= Graeme Inson =

Australian artist (1923–2000)

Graeme Charles Inson (8 February 1923 – 2000) was an Australian artist, best known as a portraitist. He was a regular contributor to Archibald contests and a frequent finalist.

==History==
Inson was born at the Inson residence "Inglebrae", Cootamundra, only son of Charles Henry Inson (6 April 1887 – 6 April 1934), co-owner with Mat Ryan of Ryan & Inson's department store. His mother was Lila Inson née Kirley.

He attended Canberra Grammar School, where he excelled at art, then studied under Max Meldrum in Melbourne, gaining a high degree of fluency in Meldrum's theory of tonal impressionism.

In 1955 he established his own teaching studio in Sydney.
He was a friend of Henry Hanke and Ivy Shore, with whom he shared a studio in Sussex Street.

He was a prolific painter, and held a great number of one-man exhibitions. At one show, held at the Brisbane Town Gallery, every one of his paintings was sold before the show opened.

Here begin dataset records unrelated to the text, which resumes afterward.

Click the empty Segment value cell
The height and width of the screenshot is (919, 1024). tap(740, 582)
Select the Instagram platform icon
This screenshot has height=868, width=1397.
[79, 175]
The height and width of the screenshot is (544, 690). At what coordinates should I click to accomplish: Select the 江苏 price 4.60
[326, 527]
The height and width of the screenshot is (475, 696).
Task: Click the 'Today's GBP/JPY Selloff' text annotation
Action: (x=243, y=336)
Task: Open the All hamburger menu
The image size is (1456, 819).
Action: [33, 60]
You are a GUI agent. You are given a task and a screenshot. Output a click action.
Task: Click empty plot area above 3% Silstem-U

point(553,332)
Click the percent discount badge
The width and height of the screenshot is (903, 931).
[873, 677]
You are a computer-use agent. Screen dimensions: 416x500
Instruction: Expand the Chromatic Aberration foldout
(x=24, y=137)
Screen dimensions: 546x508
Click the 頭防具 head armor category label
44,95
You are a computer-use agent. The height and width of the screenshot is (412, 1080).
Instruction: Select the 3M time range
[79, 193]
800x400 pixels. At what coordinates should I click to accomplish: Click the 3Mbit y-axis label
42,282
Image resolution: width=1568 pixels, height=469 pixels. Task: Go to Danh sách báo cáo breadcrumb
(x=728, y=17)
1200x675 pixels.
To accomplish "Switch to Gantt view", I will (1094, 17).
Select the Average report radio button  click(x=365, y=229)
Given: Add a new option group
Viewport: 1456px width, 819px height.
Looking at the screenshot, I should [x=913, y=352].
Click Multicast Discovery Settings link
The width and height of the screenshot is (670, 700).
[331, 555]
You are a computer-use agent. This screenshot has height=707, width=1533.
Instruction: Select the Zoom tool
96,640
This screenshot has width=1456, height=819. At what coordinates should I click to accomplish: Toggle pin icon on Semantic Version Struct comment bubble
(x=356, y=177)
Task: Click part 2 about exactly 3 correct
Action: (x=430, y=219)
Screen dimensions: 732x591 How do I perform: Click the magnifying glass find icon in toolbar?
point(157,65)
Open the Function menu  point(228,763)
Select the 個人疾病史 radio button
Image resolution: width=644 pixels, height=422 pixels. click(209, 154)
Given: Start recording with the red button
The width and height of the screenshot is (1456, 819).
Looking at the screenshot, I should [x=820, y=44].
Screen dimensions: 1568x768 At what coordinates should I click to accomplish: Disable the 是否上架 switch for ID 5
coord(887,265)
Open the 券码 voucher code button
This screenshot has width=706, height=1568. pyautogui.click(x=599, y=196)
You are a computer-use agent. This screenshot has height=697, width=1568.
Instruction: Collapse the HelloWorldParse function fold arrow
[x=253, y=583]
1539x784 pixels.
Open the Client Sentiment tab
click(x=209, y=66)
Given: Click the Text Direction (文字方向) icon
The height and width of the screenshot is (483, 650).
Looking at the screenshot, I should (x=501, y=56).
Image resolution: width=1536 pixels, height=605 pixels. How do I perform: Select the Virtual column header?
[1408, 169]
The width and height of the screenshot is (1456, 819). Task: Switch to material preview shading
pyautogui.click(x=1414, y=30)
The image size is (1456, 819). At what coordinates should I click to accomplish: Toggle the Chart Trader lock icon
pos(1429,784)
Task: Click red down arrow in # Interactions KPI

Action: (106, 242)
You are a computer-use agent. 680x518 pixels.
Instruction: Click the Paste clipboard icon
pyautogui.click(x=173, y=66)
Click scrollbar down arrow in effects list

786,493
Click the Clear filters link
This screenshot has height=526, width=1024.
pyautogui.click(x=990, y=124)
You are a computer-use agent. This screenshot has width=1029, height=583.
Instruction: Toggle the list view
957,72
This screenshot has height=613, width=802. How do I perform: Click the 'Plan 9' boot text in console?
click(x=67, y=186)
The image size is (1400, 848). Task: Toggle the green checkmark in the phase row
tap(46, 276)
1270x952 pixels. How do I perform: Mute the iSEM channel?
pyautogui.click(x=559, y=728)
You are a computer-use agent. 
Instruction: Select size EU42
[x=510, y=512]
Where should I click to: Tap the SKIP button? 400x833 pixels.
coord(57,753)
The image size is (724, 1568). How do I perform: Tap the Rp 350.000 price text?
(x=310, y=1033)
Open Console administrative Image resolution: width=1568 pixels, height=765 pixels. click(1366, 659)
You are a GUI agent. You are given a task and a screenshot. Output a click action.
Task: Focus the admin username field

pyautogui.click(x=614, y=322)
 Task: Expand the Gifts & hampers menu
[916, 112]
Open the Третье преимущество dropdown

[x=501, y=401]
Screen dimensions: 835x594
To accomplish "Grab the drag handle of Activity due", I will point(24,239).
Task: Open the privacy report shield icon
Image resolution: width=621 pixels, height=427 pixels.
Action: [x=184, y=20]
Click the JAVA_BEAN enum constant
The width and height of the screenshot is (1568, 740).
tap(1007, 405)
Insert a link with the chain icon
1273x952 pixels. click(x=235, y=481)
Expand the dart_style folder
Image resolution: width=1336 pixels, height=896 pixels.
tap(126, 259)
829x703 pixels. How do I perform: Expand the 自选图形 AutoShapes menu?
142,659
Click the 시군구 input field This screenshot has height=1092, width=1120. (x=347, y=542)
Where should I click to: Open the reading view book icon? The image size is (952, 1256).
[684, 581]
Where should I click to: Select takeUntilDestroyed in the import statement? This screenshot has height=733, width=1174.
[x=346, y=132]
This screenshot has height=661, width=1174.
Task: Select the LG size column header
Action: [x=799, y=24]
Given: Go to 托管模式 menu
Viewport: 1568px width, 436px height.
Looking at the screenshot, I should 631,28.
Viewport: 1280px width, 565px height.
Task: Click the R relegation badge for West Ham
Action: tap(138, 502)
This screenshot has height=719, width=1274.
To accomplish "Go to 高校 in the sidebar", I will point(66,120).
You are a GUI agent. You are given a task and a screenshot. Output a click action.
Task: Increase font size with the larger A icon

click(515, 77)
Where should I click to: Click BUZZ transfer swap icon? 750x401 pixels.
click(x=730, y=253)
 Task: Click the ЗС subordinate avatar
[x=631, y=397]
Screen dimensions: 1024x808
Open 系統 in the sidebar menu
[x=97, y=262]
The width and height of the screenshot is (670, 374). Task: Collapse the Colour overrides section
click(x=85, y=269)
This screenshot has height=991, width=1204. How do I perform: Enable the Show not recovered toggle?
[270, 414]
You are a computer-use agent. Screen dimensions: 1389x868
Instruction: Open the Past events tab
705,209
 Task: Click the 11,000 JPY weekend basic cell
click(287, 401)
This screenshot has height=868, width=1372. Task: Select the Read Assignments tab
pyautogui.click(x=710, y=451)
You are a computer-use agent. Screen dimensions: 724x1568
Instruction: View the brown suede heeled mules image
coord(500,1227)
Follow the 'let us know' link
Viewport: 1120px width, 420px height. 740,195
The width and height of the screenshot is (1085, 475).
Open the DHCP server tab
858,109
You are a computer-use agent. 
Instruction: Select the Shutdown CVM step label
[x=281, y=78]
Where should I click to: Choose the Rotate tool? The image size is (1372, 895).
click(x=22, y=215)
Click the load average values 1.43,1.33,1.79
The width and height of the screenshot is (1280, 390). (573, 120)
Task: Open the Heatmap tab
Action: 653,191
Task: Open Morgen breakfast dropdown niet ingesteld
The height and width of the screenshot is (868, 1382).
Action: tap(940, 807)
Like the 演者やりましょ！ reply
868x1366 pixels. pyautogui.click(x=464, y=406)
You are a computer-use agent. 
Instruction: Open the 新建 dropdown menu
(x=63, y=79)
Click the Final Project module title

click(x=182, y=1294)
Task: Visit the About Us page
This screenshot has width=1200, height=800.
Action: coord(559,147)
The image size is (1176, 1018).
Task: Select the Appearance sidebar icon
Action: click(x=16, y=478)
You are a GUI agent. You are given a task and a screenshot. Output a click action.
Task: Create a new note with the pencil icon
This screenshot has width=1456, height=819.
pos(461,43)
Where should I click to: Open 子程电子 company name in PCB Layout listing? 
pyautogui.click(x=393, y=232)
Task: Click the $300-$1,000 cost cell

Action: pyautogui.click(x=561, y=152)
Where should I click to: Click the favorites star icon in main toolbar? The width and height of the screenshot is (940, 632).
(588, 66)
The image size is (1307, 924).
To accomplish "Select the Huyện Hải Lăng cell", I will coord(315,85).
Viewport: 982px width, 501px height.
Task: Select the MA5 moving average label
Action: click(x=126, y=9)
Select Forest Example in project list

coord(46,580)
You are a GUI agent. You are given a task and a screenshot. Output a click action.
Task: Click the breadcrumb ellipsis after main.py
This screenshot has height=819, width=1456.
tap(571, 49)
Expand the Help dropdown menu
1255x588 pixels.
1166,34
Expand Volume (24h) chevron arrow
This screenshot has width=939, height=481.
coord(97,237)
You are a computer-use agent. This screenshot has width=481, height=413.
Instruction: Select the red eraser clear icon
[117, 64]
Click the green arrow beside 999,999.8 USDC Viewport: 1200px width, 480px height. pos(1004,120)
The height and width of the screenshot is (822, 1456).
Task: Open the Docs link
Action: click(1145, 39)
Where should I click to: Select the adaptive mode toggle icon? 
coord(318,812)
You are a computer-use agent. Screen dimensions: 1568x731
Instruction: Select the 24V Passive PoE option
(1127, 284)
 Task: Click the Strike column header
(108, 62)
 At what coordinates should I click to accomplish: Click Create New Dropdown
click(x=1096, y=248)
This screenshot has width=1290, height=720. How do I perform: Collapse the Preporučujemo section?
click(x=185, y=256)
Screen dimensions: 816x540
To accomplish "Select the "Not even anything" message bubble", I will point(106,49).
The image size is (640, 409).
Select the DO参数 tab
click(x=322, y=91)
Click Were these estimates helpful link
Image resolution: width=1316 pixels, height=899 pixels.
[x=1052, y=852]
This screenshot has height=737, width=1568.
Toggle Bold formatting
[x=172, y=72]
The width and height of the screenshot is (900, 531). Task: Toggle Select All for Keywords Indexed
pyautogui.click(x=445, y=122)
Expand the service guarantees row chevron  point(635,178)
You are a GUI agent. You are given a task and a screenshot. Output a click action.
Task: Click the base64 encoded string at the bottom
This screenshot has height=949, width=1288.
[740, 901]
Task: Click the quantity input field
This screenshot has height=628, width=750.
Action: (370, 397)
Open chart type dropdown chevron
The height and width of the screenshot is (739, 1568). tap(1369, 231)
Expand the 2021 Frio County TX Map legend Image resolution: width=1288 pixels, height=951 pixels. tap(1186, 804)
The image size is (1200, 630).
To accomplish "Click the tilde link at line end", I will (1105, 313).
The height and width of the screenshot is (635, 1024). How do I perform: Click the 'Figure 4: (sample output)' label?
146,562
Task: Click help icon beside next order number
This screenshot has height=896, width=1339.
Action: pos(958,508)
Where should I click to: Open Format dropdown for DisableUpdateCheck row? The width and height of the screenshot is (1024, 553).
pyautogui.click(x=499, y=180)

His paintings are held by most state galleries in Australia, the National collections and other public galleries.

==Awards==
- Troy Roche Prize, Tumut NSW, 1961
- Royal Agricultural Society Easter Show, Sydney, 1966
- Sir Charles Lloyd Jones Memorial Prize for Portraiture
- Rural Bank Prize for Landscape
- Rothman Prize for Still-life

==Representative paintings==
- Gough Whitlam, held by the National Portrait Gallery
- William Morrow, held by the Royal Prince Alfred Hospital

==Publications==
- Peter O'Shaughnessy, Graeme Inson, and Russel Ward, The Restless Years – Being Some Impressions of the Origin of the Australian, The Jacaranda Press (1968), ASIN: B004H4EYJI.